# DATA UNDER STUDY:
"""

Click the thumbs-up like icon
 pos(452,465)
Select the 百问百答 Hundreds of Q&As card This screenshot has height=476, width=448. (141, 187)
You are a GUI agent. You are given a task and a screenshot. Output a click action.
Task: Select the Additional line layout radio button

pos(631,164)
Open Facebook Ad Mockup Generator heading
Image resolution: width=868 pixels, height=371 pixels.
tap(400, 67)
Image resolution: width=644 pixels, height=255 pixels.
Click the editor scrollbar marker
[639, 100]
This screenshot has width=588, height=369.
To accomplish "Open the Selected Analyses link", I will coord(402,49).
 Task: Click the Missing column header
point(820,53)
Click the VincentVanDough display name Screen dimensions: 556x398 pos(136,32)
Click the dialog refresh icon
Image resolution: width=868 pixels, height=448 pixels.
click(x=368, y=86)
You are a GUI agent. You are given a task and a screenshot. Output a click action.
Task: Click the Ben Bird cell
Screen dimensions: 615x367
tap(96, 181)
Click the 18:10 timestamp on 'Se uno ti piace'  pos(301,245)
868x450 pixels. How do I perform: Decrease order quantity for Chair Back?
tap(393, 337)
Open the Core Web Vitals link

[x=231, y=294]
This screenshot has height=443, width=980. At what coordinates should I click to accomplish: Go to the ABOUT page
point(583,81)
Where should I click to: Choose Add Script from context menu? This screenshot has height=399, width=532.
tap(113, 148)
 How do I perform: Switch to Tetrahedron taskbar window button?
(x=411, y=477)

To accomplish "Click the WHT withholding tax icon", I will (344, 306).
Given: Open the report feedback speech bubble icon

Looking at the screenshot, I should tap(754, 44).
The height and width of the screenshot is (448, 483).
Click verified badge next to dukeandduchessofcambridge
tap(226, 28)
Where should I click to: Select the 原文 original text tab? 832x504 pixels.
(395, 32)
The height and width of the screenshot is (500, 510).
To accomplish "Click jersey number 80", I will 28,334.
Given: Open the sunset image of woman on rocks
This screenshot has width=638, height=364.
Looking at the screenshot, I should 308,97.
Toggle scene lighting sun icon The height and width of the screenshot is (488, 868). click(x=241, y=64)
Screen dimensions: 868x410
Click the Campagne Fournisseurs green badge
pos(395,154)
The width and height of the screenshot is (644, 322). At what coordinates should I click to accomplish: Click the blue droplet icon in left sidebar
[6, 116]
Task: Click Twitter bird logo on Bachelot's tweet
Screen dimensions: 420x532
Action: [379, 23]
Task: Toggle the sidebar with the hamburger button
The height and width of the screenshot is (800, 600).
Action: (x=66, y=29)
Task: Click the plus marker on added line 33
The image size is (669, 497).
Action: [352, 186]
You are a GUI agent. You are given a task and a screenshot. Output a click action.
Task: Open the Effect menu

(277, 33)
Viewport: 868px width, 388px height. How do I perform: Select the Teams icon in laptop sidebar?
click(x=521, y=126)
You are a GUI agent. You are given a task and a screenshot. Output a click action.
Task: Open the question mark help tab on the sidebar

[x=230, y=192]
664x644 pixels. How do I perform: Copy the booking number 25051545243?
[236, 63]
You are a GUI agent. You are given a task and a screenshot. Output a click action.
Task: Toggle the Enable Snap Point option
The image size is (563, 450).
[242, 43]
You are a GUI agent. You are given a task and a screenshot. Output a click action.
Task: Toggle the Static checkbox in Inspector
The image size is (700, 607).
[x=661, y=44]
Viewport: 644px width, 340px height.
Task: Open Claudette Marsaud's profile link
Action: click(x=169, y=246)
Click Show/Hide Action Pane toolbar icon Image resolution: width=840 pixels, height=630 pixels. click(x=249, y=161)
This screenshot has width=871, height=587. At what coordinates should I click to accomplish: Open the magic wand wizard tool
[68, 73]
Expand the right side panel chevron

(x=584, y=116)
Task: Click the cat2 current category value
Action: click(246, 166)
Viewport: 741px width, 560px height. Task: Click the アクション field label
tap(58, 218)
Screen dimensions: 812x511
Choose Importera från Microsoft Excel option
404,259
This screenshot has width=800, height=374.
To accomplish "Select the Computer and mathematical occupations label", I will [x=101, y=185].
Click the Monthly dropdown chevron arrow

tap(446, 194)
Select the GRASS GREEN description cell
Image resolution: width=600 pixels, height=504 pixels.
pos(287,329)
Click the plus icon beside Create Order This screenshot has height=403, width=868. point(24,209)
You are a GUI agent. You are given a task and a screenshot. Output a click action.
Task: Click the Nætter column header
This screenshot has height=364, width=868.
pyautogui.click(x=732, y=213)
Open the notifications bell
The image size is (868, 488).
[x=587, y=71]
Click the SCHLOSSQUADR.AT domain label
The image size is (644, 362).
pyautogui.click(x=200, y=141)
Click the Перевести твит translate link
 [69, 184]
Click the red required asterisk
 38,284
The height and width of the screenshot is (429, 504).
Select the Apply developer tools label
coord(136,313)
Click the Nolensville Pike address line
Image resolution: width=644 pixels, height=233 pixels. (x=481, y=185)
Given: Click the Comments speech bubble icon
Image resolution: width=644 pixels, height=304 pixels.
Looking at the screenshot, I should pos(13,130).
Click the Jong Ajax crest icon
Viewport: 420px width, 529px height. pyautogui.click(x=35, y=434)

"""

# WHAT IS EXPECTED:
Transcribe every entry in the listing, word for word.

# TASK RESULT:
Click the thumbs-up like icon
 pos(452,465)
Select the 百问百答 Hundreds of Q&As card This screenshot has height=476, width=448. (141, 187)
You are a GUI agent. You are given a task and a screenshot. Output a click action.
Task: Select the Additional line layout radio button

pos(631,164)
Open Facebook Ad Mockup Generator heading
Image resolution: width=868 pixels, height=371 pixels.
tap(400, 67)
Image resolution: width=644 pixels, height=255 pixels.
Click the editor scrollbar marker
[639, 100]
This screenshot has width=588, height=369.
To accomplish "Open the Selected Analyses link", I will coord(402,49).
 Task: Click the Missing column header
point(820,53)
Click the VincentVanDough display name Screen dimensions: 556x398 pos(136,32)
Click the dialog refresh icon
Image resolution: width=868 pixels, height=448 pixels.
click(x=368, y=86)
You are a GUI agent. You are given a task and a screenshot. Output a click action.
Task: Click the Ben Bird cell
Screen dimensions: 615x367
tap(96, 181)
Click the 18:10 timestamp on 'Se uno ti piace'  pos(301,245)
868x450 pixels. How do I perform: Decrease order quantity for Chair Back?
tap(393, 337)
Open the Core Web Vitals link

[x=231, y=294]
This screenshot has height=443, width=980. At what coordinates should I click to accomplish: Go to the ABOUT page
point(583,81)
Where should I click to: Choose Add Script from context menu? This screenshot has height=399, width=532.
tap(113, 148)
 How do I perform: Switch to Tetrahedron taskbar window button?
(x=411, y=477)

To accomplish "Click the WHT withholding tax icon", I will (344, 306).
Given: Open the report feedback speech bubble icon

Looking at the screenshot, I should tap(754, 44).
The height and width of the screenshot is (448, 483).
Click verified badge next to dukeandduchessofcambridge
tap(226, 28)
Where should I click to: Select the 原文 original text tab? 832x504 pixels.
(395, 32)
The height and width of the screenshot is (500, 510).
To accomplish "Click jersey number 80", I will 28,334.
Given: Open the sunset image of woman on rocks
This screenshot has width=638, height=364.
Looking at the screenshot, I should 308,97.
Toggle scene lighting sun icon The height and width of the screenshot is (488, 868). click(x=241, y=64)
Screen dimensions: 868x410
Click the Campagne Fournisseurs green badge
pos(395,154)
The width and height of the screenshot is (644, 322). At what coordinates should I click to accomplish: Click the blue droplet icon in left sidebar
[6, 116]
Task: Click Twitter bird logo on Bachelot's tweet
Screen dimensions: 420x532
Action: [379, 23]
Task: Toggle the sidebar with the hamburger button
The height and width of the screenshot is (800, 600).
Action: (x=66, y=29)
Task: Click the plus marker on added line 33
The image size is (669, 497).
Action: [352, 186]
You are a GUI agent. You are given a task and a screenshot. Output a click action.
Task: Open the Effect menu

(277, 33)
Viewport: 868px width, 388px height. How do I perform: Select the Teams icon in laptop sidebar?
click(x=521, y=126)
You are a GUI agent. You are given a task and a screenshot. Output a click action.
Task: Open the question mark help tab on the sidebar

[x=230, y=192]
664x644 pixels. How do I perform: Copy the booking number 25051545243?
[236, 63]
You are a GUI agent. You are given a task and a screenshot. Output a click action.
Task: Toggle the Enable Snap Point option
The image size is (563, 450).
[242, 43]
You are a GUI agent. You are given a task and a screenshot. Output a click action.
Task: Toggle the Static checkbox in Inspector
The image size is (700, 607).
[x=661, y=44]
Viewport: 644px width, 340px height.
Task: Open Claudette Marsaud's profile link
Action: click(x=169, y=246)
Click Show/Hide Action Pane toolbar icon Image resolution: width=840 pixels, height=630 pixels. click(x=249, y=161)
This screenshot has width=871, height=587. At what coordinates should I click to accomplish: Open the magic wand wizard tool
[68, 73]
Expand the right side panel chevron

(x=584, y=116)
Task: Click the cat2 current category value
Action: click(246, 166)
Viewport: 741px width, 560px height. Task: Click the アクション field label
tap(58, 218)
Screen dimensions: 812x511
Choose Importera från Microsoft Excel option
404,259
This screenshot has width=800, height=374.
To accomplish "Select the Computer and mathematical occupations label", I will [x=101, y=185].
Click the Monthly dropdown chevron arrow

tap(446, 194)
Select the GRASS GREEN description cell
Image resolution: width=600 pixels, height=504 pixels.
pos(287,329)
Click the plus icon beside Create Order This screenshot has height=403, width=868. point(24,209)
You are a GUI agent. You are given a task and a screenshot. Output a click action.
Task: Click the Nætter column header
This screenshot has height=364, width=868.
pyautogui.click(x=732, y=213)
Open the notifications bell
The image size is (868, 488).
[x=587, y=71]
Click the SCHLOSSQUADR.AT domain label
The image size is (644, 362).
pyautogui.click(x=200, y=141)
Click the Перевести твит translate link
 [69, 184]
Click the red required asterisk
 38,284
The height and width of the screenshot is (429, 504).
Select the Apply developer tools label
coord(136,313)
Click the Nolensville Pike address line
Image resolution: width=644 pixels, height=233 pixels. (x=481, y=185)
Given: Click the Comments speech bubble icon
Image resolution: width=644 pixels, height=304 pixels.
Looking at the screenshot, I should pos(13,130).
Click the Jong Ajax crest icon
Viewport: 420px width, 529px height. pyautogui.click(x=35, y=434)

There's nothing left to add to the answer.